Assignment:
Repeat exactly the lines from the start of the entries below through the line containing "Task: Click the user profile icon". Omit the rest.

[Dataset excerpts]

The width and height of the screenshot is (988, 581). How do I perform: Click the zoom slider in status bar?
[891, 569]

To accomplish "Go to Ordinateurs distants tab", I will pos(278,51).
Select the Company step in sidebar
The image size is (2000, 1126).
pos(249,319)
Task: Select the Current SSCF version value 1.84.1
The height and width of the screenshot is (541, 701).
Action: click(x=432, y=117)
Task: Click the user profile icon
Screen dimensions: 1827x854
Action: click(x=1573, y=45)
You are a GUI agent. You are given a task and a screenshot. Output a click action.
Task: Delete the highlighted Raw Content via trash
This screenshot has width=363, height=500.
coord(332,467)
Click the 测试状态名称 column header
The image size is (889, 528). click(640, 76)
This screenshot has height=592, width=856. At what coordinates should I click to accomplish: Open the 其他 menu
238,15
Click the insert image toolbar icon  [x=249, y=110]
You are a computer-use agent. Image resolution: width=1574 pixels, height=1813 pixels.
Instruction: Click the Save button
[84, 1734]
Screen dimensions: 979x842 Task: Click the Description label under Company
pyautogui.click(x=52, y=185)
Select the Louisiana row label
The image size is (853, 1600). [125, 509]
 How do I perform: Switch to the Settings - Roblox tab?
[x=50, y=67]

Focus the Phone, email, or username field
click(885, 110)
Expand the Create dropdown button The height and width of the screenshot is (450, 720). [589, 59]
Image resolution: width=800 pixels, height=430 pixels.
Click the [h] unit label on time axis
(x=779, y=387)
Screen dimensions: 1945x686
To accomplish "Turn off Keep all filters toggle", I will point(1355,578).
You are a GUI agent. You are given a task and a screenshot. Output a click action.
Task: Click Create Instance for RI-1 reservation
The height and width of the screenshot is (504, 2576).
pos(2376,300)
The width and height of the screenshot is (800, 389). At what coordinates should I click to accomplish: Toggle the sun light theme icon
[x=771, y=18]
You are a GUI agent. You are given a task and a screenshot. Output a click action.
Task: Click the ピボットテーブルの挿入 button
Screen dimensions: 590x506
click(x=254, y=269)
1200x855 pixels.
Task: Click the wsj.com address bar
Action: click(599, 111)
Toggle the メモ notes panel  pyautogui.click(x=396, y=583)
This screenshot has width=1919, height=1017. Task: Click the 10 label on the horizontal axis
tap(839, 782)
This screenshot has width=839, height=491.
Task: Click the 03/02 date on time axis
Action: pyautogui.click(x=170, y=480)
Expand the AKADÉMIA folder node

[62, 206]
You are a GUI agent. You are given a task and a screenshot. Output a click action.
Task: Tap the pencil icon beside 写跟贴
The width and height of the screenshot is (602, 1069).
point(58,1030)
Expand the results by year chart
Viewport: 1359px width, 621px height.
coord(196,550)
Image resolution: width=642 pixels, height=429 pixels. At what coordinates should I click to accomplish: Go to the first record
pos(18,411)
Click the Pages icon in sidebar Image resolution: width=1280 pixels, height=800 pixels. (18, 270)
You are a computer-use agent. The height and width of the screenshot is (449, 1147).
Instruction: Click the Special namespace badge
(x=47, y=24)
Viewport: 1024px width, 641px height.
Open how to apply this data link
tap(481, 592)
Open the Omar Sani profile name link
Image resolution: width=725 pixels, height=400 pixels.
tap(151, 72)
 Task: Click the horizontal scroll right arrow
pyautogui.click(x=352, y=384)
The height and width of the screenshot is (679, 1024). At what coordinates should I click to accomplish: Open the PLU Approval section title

Task response:
The width and height of the screenshot is (988, 581). How do I perform: Click the zoom slider in status bar?
[891, 569]

To accomplish "Go to Ordinateurs distants tab", I will pos(278,51).
Select the Company step in sidebar
The image size is (2000, 1126).
pos(249,319)
Task: Select the Current SSCF version value 1.84.1
The height and width of the screenshot is (541, 701).
Action: click(x=432, y=117)
Task: Click the user profile icon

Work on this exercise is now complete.